Nos últimos
meses de 2002, após o resultado do segundo turno das eleições,
Luiz Inácio Lula da Silva terminava seus discursos admitindo conhecer
as expectativas que existiam sobre seu governo. Dizia saber que não
podia errar. No discurso de posse, subiu o tom e garantiu: "Eu não
vou errar."
A verdade é
que erra e continuará errando - pelo menos no que diz respeito
ao uso da língua portuguesa formal. Já errou muito mais,
a ponto de constranger alguns ouvidos mais sensíveis. Muitos ainda
se lembram dos "menas", "percas" e do uso constante
de um impróprio "de que" de Lula.
Na escola da vida
que cursou, o presidente nunca foi reprovado por um "s" a menos
ou uma concordância errada. O problema é que na escola tradicional
essa anistia ainda não chegou.
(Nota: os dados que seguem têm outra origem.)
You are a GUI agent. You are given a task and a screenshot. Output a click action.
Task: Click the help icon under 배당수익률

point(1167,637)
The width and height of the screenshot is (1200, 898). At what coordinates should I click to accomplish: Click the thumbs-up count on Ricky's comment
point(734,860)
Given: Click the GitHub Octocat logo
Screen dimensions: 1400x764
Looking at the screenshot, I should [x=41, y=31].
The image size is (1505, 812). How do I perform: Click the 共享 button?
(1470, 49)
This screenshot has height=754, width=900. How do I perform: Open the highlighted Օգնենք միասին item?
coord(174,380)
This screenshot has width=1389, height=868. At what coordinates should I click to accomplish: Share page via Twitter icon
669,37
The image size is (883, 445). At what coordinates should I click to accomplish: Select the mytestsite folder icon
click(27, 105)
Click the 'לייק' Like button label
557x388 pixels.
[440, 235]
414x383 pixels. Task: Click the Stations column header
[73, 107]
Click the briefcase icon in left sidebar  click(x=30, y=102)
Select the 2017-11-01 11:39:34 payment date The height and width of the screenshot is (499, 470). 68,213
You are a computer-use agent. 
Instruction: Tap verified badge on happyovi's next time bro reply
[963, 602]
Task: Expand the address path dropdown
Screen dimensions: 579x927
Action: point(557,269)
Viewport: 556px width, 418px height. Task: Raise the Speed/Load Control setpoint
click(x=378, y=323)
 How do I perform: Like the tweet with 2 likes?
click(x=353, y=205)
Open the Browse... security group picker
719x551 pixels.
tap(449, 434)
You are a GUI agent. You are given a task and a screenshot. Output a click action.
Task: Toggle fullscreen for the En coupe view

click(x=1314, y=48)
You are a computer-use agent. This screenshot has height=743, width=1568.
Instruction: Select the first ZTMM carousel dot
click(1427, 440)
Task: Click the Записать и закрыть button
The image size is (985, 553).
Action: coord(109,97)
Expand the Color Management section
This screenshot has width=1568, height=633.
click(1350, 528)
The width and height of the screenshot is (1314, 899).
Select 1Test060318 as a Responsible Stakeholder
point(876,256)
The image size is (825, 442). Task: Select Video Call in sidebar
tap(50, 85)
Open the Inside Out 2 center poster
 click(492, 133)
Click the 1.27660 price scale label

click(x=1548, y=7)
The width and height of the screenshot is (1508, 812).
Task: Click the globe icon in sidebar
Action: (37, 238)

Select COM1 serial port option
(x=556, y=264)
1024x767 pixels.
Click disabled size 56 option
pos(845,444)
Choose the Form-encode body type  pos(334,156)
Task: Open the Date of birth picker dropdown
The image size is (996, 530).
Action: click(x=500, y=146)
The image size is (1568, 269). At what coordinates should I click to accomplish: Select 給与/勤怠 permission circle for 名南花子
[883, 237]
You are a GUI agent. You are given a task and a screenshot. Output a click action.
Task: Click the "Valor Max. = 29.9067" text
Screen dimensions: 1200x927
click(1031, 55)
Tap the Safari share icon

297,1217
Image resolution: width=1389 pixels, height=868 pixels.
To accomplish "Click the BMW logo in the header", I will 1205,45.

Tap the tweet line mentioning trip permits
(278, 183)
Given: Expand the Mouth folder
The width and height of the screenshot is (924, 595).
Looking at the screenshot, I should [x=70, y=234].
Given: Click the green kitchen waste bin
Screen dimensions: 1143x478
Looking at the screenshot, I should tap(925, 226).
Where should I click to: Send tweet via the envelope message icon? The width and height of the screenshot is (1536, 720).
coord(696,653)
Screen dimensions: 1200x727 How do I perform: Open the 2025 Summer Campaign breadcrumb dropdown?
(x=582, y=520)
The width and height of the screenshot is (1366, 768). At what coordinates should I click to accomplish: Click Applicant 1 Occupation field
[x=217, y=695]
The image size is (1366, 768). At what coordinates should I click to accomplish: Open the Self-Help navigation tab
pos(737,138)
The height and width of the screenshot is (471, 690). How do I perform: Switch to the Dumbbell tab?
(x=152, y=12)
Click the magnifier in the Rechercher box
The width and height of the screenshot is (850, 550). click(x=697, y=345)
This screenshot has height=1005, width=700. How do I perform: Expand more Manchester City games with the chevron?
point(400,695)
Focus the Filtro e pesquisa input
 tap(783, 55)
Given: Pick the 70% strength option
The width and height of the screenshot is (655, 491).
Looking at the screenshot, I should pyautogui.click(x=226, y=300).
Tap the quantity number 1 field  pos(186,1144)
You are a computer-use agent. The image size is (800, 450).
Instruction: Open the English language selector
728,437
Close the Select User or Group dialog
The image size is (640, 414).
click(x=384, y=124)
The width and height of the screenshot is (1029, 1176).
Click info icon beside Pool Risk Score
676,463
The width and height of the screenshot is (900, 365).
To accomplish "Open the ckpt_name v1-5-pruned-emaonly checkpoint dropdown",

Aliás, nem no mercado de
trabalho: quem escreve ou fala com erros crassos tem menos chances de
conseguir uma vaga numa empresa.
Com a vitória
de Lula nas urnas, professores começam a se perguntar o quanto
a fala do funcionário público número um influenciará
negativamente na sala de aula. Pelo que se pôde perceber até
agora, a interferência de Lula na escola é a mesma que teve
FHC ou qualquer outro presidente: nenhuma.
Mas há uma
armadilha por trás dessa polêmica. Estudiosos do português
são unânimes ao defender a existência de uma língua
viva, aberta a regionalismos, estrangeirismos e neologismos. E tolerante
à flexibilidade de regras gramaticais e sintáticas. Sob
esse aspecto, o que faz diferença na formação do
indivíduo é a convivência em comunidade, com amigos,
pais e professores.
A discussão
a respeito do uso de um português culto pressupõe uma rigidez
gramatical que tornaria a língua quase impronunciável. Mais,
parte da idéia de que só existe uma língua correta,
o que tornaria gramáticos e lingüistas seus juízes,
capazes de arbitrar a respeito de seu uso adequado.
Há várias
línguas possíveis. A melhor delas é a que mais ajuda
na comunicação. Disso, Lula entende muito bem. A! ponto
de convencer 55 milhões de brasileiros a votarem nele.